1998 - Mayday Parker has her first outing as Spider-Girl under her parent's noses.  After a few of these outings, she catches Mattie Franklin’s attention, who challenges her to a “Title Fight.”  Mattie loses and chooses to go by “The Scarlet Spider” for a time afterward. 
Benjamin Parker is born to Peter and Mary Jane Parker. 
Cindy Moon is identified by the Nanjin and is kidnapped for ‘training’ by them.  She ends up with a similar condition to Peter Parker. 
2000 - Peter Parker retires from being Spider-Man and working Biotech to become a teacher at his old High School. Mayday Parker takes over properly as Spider-Girl. 
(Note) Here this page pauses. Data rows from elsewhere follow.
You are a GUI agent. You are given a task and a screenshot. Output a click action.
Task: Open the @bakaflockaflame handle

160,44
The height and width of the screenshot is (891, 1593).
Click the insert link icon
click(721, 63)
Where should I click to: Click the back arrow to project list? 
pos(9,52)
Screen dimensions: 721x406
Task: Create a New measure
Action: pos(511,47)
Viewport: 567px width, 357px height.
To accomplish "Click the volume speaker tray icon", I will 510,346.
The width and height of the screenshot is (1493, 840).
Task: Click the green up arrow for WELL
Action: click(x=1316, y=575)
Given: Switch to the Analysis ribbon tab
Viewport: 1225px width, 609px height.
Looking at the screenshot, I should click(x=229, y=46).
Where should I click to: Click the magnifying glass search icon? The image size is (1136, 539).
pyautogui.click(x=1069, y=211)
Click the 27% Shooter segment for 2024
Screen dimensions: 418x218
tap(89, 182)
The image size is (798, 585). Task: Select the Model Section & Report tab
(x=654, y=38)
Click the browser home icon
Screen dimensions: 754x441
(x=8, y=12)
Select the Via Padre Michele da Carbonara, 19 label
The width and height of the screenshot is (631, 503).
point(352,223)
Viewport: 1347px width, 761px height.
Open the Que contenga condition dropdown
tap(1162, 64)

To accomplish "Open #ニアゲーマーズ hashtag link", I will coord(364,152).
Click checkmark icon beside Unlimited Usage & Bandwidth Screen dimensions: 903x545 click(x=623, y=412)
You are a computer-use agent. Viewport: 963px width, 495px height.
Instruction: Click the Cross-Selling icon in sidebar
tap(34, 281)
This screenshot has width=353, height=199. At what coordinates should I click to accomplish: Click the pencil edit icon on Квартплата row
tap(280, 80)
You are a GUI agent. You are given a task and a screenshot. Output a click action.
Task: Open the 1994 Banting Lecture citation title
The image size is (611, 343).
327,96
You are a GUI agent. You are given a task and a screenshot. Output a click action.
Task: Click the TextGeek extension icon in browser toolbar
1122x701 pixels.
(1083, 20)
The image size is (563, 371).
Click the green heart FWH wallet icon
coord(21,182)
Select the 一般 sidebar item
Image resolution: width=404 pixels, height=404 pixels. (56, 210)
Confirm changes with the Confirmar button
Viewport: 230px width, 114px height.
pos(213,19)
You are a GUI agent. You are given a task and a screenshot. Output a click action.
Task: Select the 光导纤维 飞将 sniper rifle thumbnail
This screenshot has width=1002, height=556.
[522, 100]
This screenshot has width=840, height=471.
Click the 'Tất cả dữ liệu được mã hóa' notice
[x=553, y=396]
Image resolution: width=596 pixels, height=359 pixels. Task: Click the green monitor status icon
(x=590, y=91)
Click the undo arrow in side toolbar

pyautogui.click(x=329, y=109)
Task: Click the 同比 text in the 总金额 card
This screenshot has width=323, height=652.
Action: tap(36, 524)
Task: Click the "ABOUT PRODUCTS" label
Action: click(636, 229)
2003 - Anya Corazon is kidnapped by the tattered remains of the organization known as Shocker and partly transformed into a quasi-magical cyborg super-soldier by them. She is rescued before she could be brainwashed by Kamen Rider (Kamen Rider Spirits).  She takes her new ‘gift’ and becomes known as “Arana”, though people often call her “The Other Spider-Girl” to both her and Mayday’s annoyance. 
2004 - Mattie Franklin dies battling drug-runners. 
2005 - Samuel Thompson becomes bonded to the “Venom” Symbiot (or a facsimile thereof) by the U.S. Government.  Dubbed “Agent Venom” he works with them as he furthers his military career.
Julia Carpenter takes over formally as Madame Web on the original’s passing. 
2009 - Miles Morales is bitten by a spider carrying an attempt to create a retroviral payload to make Nanjin Adepts.  He nearly dies from the venom, but it works -- with an added perk or two. 
2011 - Miles Morales becomes Spider-Man with Peter and May’s blessings. 
Kaine Parker reveals his existence to Peter, but more out of obligation, as he’d rather be left alone. He is not, thanks to mystical shenanigans.  Even moving to Huston doesn’t help in that regard.  He dubs himself “The Scarlet Spider”.  
2012 - Cindy Moon escapes the Nanjin order and goes to “Spider-Man” to help.  Mayday Parker does her best to get her settled after over a decade in isolation.
2013 - The “Ghost Spider” appears, and is eventually revealed to be Gwen Stacy (II), niece and namesake of the Gwen Stacy Peter knew.   She is ‘accepted’ by the family, but has been through quite a lot and is often chastised for making bad decisions. 
2018 - Miles Morales has his mind swapped with that of the extremely aged Otto Octavius via a dark ritual.  
2019 - Miles Morales is freed of Otto’s domination of his mind. However, the Grand-Nephew of Otto Octavius (name currently unknown) begins causing him problems, dubbing himself the “Superior Spider-Man.”